İş Talebi
KARDEMİR'in geçmiş yönetimlerine dair haber metninden "KARDEMİR Yönetim Kurulu Başkanı Prof." sözlerinden başlayıp "açıkça ortaya koydu." sözlerine kadar uzanan her şeyi hiçbir değişiklik yapmadan çıkarın.

Okuma Metni

Ramazan Öztürk tarafından
04 Kasım, 2024 14:55 tarihinde yayınlandı
A+ A-
Okuma Süresi: 2dk
Yorum Sayısı: 0

KARDEMİR’i Kullanarak Ticaretlerini Büyütmüşler..!

KARDEMİR Yönetim Kurulu Başkanı İsmail Demir'in geçtiğimiz günlerde verdiği bir röportajda  “KARDEMİR'i  Ne Öldürmüşler, Ne Oldurmuşlar” sözü şirkette geçmiş dönemde yaşananları tüm çıplaklığıyla ortaya koyarken, geçmiş yönetimlerin KARDEMİR'i kullanarak ticaretlerini büyüttüklerini, KARDEMİR'i de geri plana ittiklerini gözlerler önüne serdi.

KARDEMİR Yönetim Kurulu Başkanı Prof. Dr. İsmail Demir’in geçtiğimiz hafta ulusal basına yaptığı açıklamaları, Türkiye'nin en köklü Demir-Çelik Fabrikaları’ndan biri olan KARDEMİR'in, geçmiş dönemlerde yönetim zafiyetleri ve şahsi çıkarların ön plana çıkması sebebiyle geri planda bırakıldığını gözler önüne serdi. Prof. Dr. Demir’in, “KARDEMİR’i ne öldürmüşler ne oldurmuşlar” ifadesi, bu köklü firmanın kendi potansiyelini gerçekleştirmek yerine adeta bir ticaret aracı olarak kullanıldığını açıkça ortaya koydu.

Kayıt Kümesi
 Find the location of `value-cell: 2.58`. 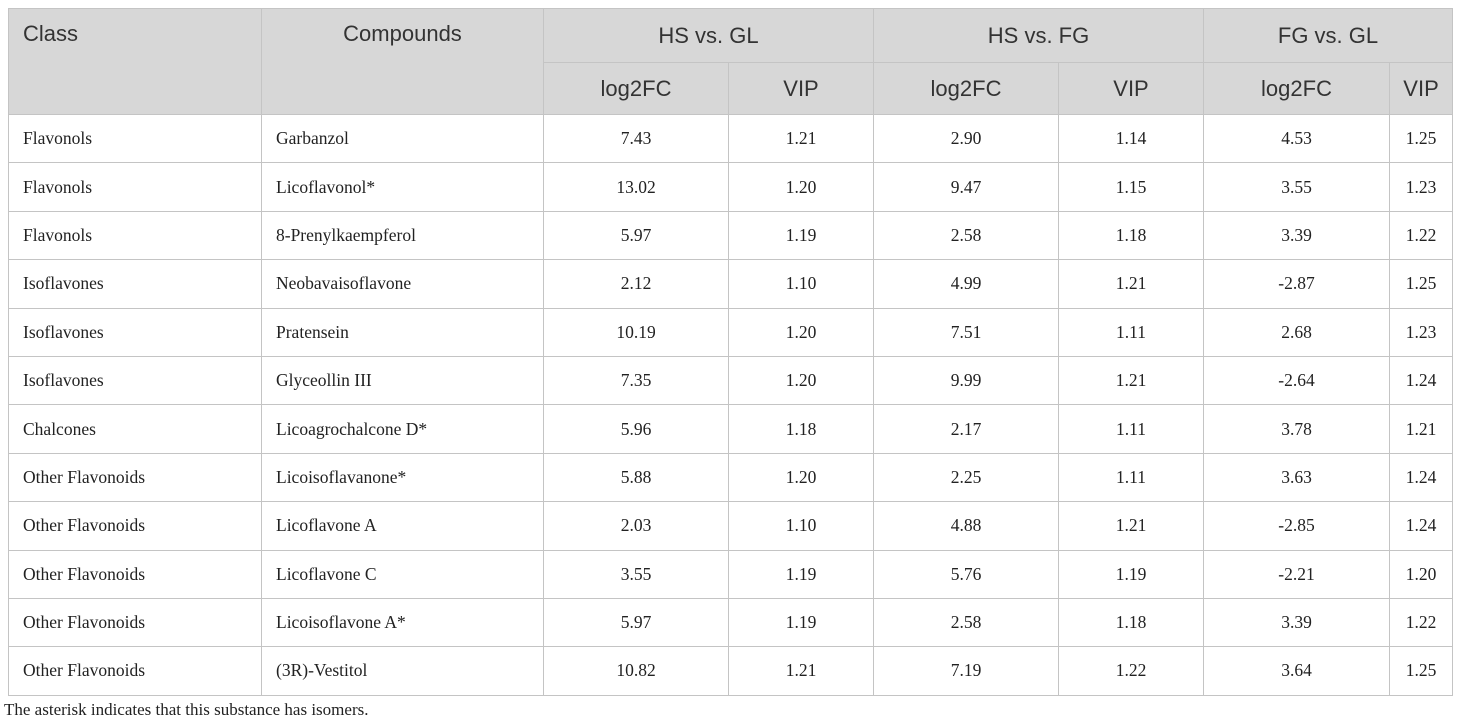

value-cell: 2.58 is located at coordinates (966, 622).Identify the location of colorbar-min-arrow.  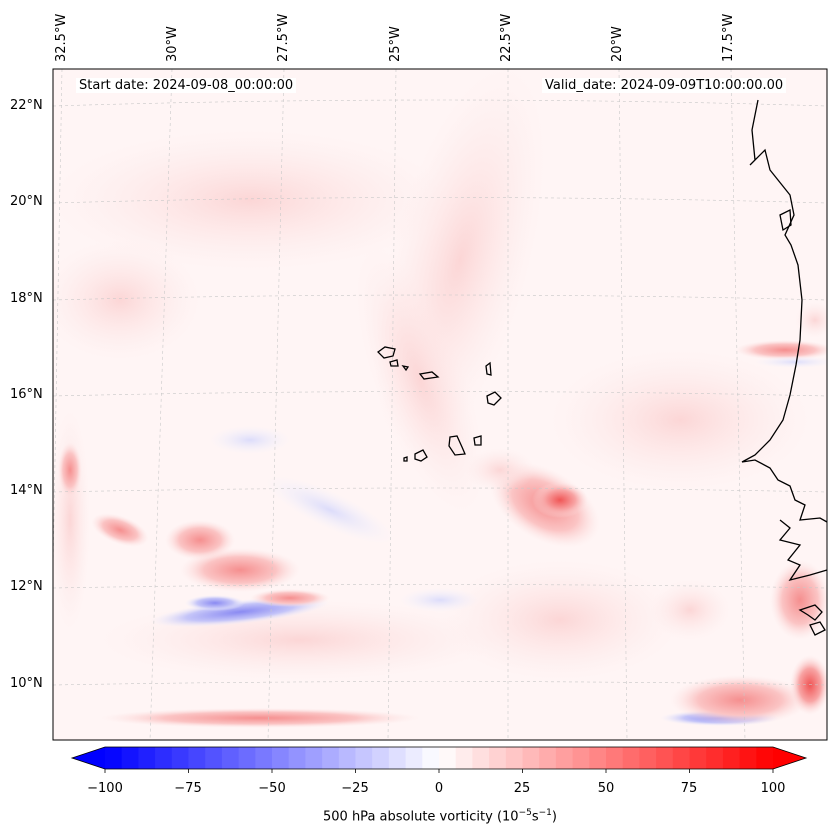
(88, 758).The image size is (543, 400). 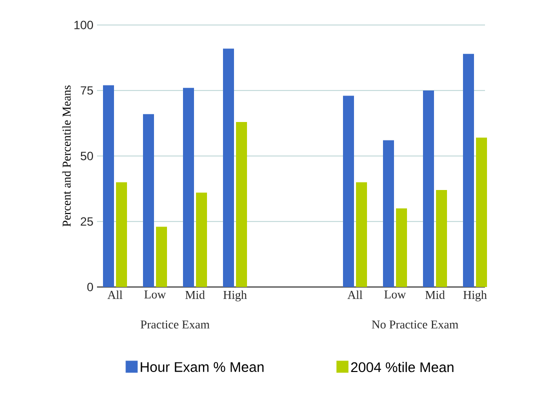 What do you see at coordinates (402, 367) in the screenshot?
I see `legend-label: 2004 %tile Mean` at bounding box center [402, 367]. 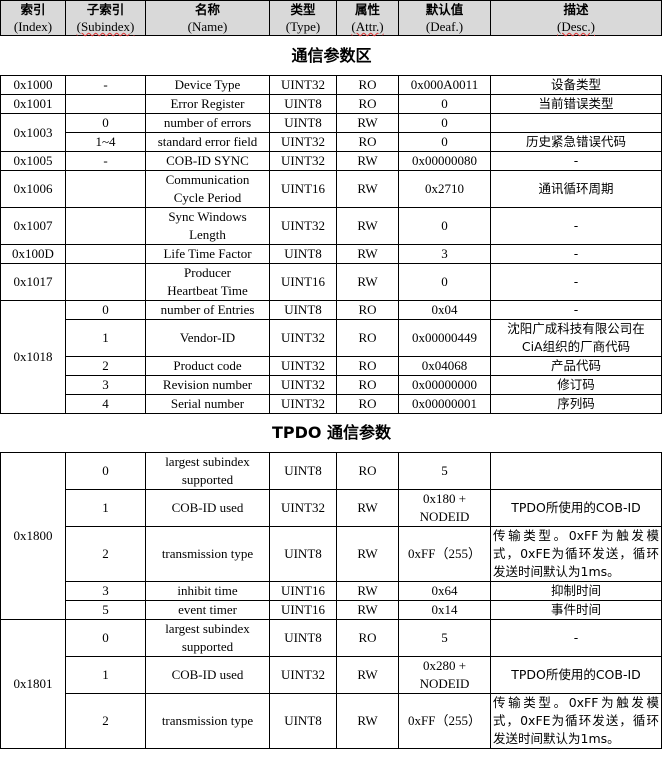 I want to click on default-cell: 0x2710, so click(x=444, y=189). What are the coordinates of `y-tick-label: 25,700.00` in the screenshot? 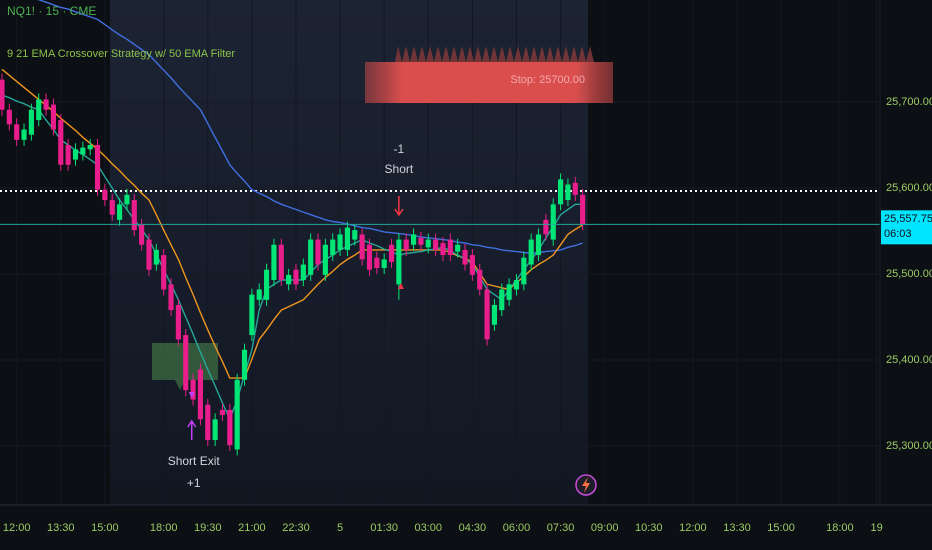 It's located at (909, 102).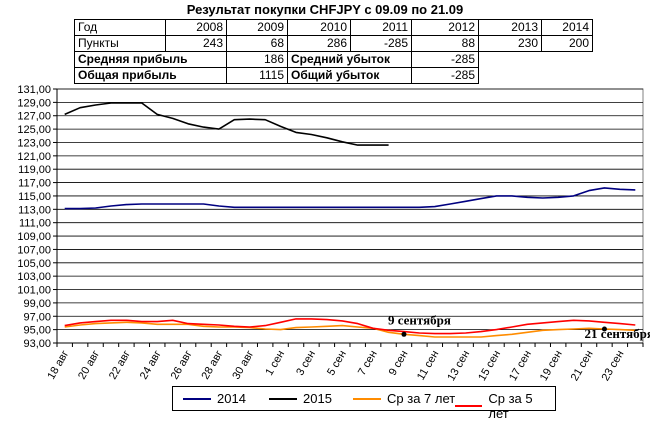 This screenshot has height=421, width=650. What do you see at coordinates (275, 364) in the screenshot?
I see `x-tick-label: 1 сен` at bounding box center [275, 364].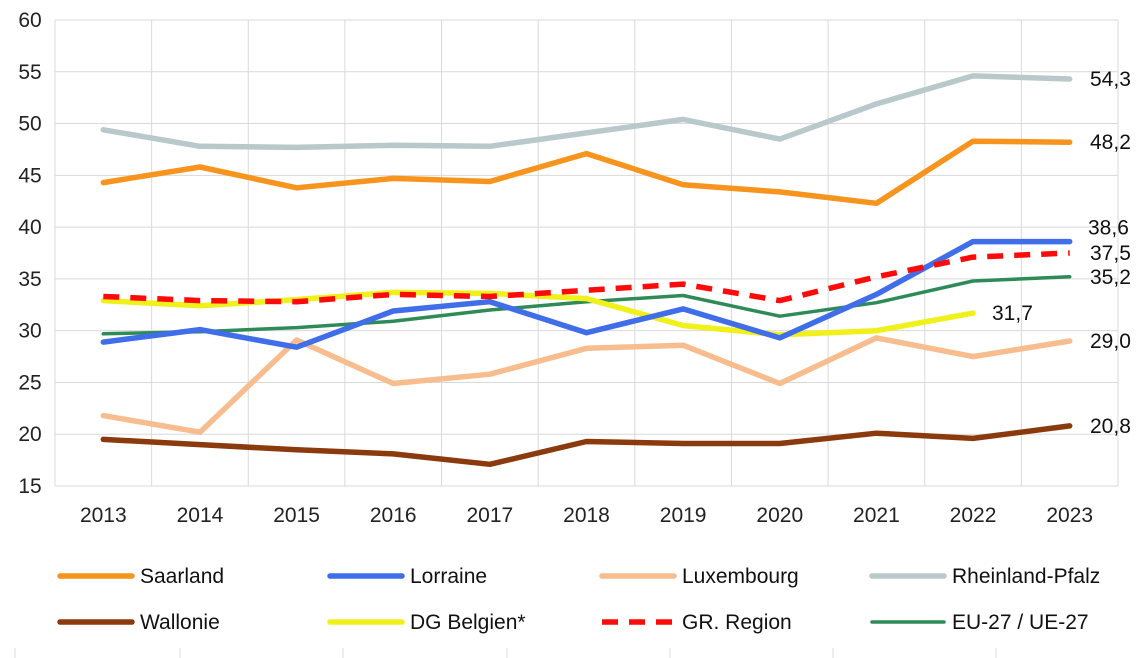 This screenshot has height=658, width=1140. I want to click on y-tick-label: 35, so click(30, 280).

Yazılı Yanıt
KARDEMİR Yönetim Kurulu Başkanı Prof. Dr. İsmail Demir’in geçtiğimiz hafta ulusal basına yaptığı açıklamaları, Türkiye'nin en köklü Demir-Çelik Fabrikaları’ndan biri olan KARDEMİR'in, geçmiş dönemlerde yönetim zafiyetleri ve şahsi çıkarların ön plana çıkması sebebiyle geri planda bırakıldığını gözler önüne serdi. Prof. Dr. Demir’in, “KARDEMİR’i ne öldürmüşler ne oldurmuşlar” ifadesi, bu köklü firmanın kendi potansiyelini gerçekleştirmek yerine adeta bir ticaret aracı olarak kullanıldığını açıkça ortaya koydu.